The Kerry proposal is more expensive and probably won’t be affordable if Congress doesn’t agree to scale back tax cuts for people who earn more than $200,000. But it would cover many more of the uninsured by reducing health insurance costs for employers — who would then be more likely to offer coverage — expanding programs that cover children, and allowing certain people to buy into federal insurance programs.

There are also large differences on Social Security. Bush implies that the Social Security situation is so dire that a radical partial-privatization approach is necessary. The Social Security Trustees, however, report that full Social Security benefits can be paid under current law until 2042, and the Congressional Budget Office puts the date at 2052. The Congressional Budget Office also estimates that 80% of benefits could be paid after 2052 — even if no changes are made.

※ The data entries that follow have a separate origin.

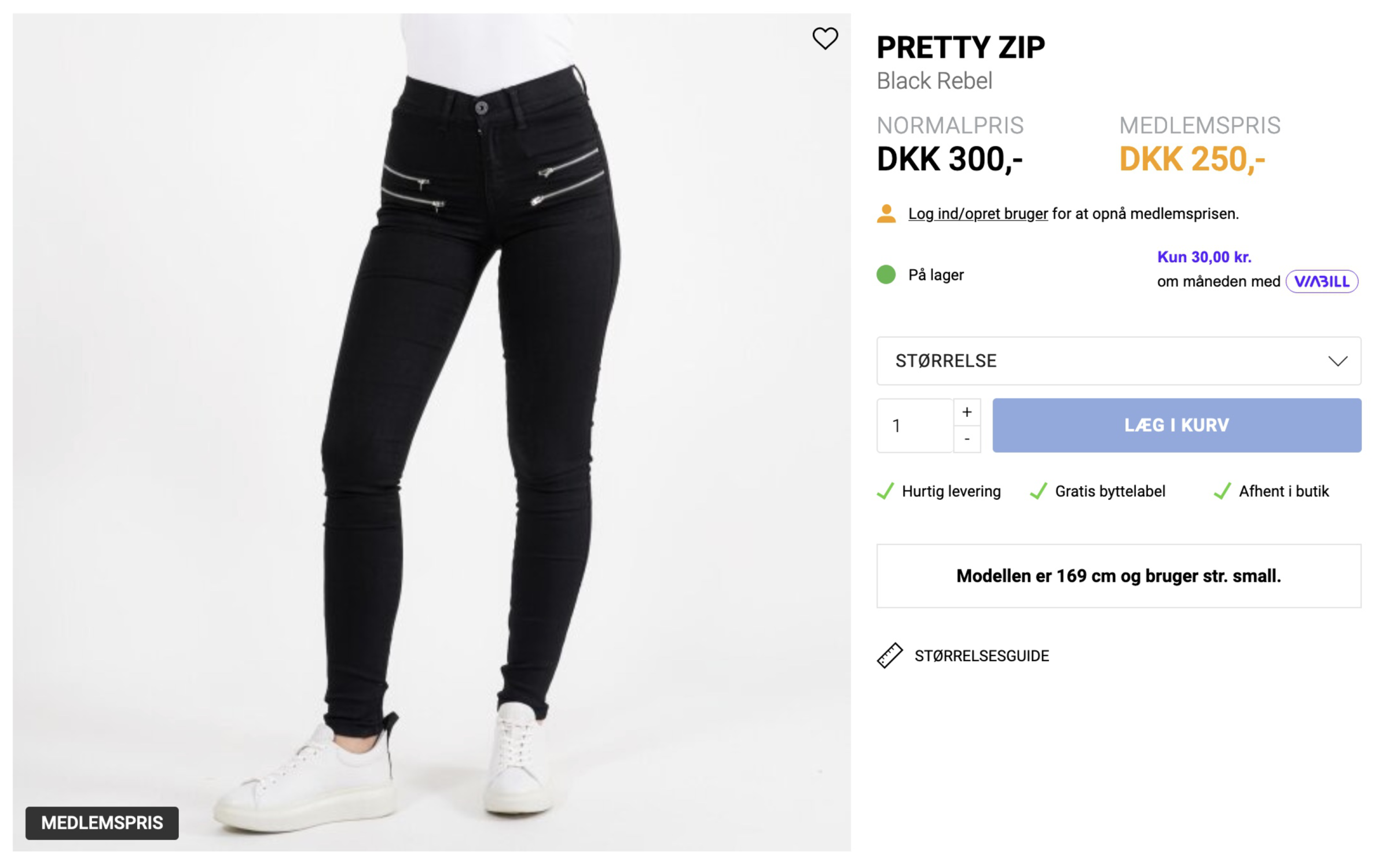The width and height of the screenshot is (1379, 868).
Task: Click the green in-stock status dot
Action: 886,274
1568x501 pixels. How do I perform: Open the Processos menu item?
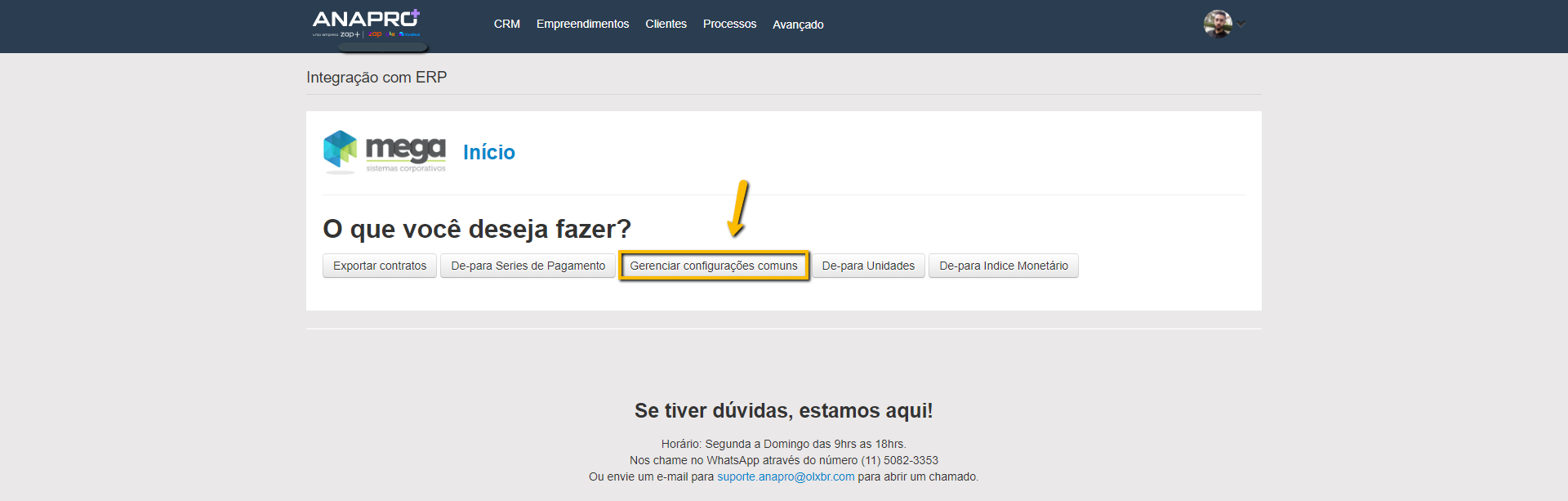coord(729,25)
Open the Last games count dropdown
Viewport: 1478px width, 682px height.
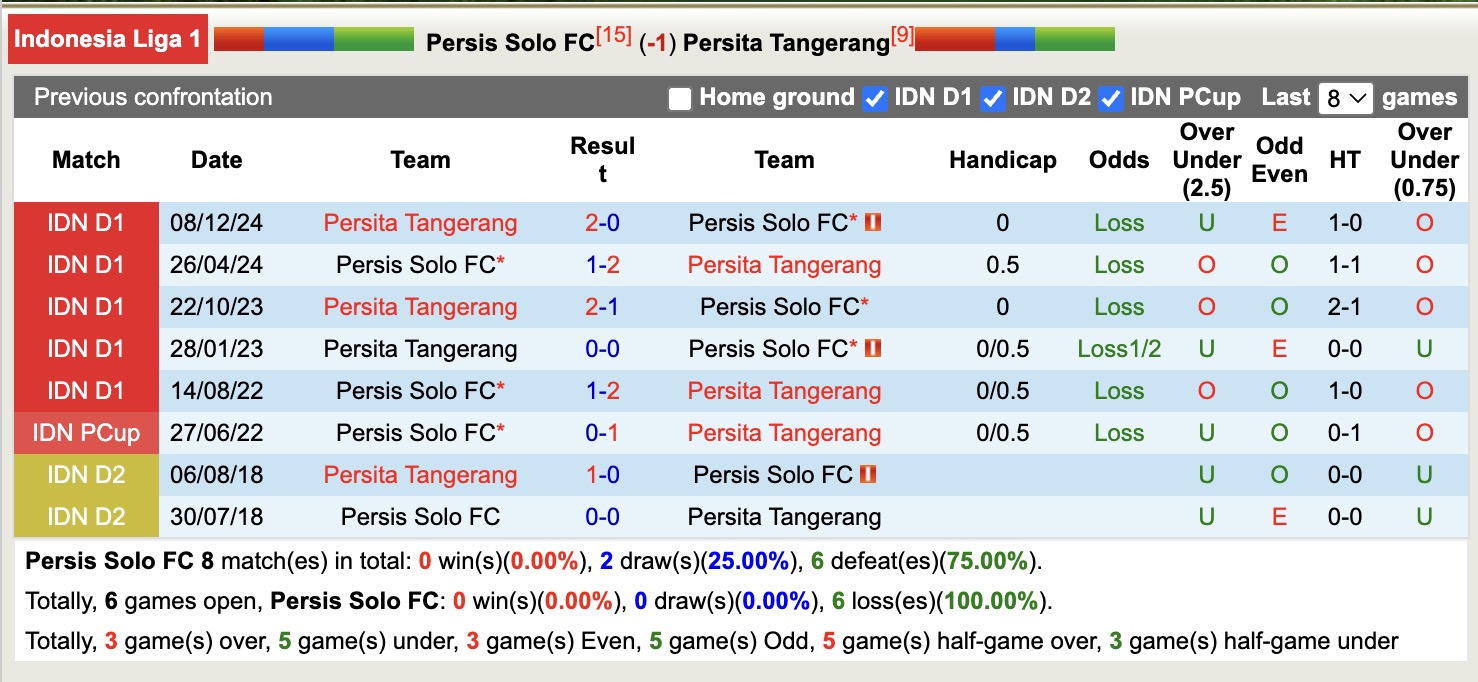[x=1345, y=97]
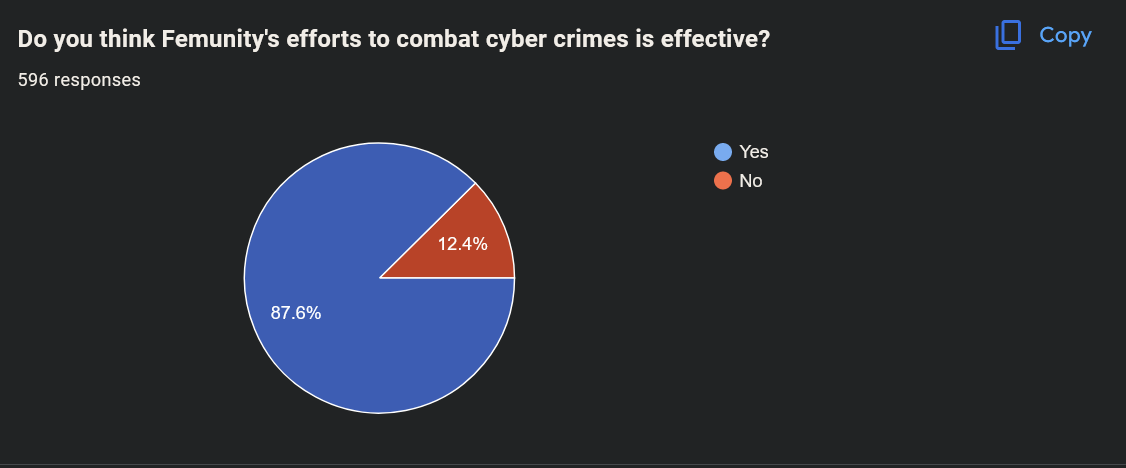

Gradual, modest changes in Social Security are necessary to keep it solvent for the very long term, and Kerry ought to be more forthcoming about the changes he would make and not be so quick to rule out certain approaches. But the situation does not call for a radical restructuring of Social Security that subjects beneficiaries to the vicissitudes of the stock market and incurs trillions of dollars in transition costs.

Deficit spending means we are getting tax cuts and services from the government that we aren’t paying for, which makes it seem like we’re getting a bargain. But economists generally agree that large, persistent deficits ultimately reduce economic growth, which means fewer jobs and less income.

This can’t go on forever. What we pass from generation to generation — midor lador, as tradition says — should not be a legacy of massive debt.

Iris Lav is deputy director of the Center on Budget and Policy Priorities. The views expressed are her own.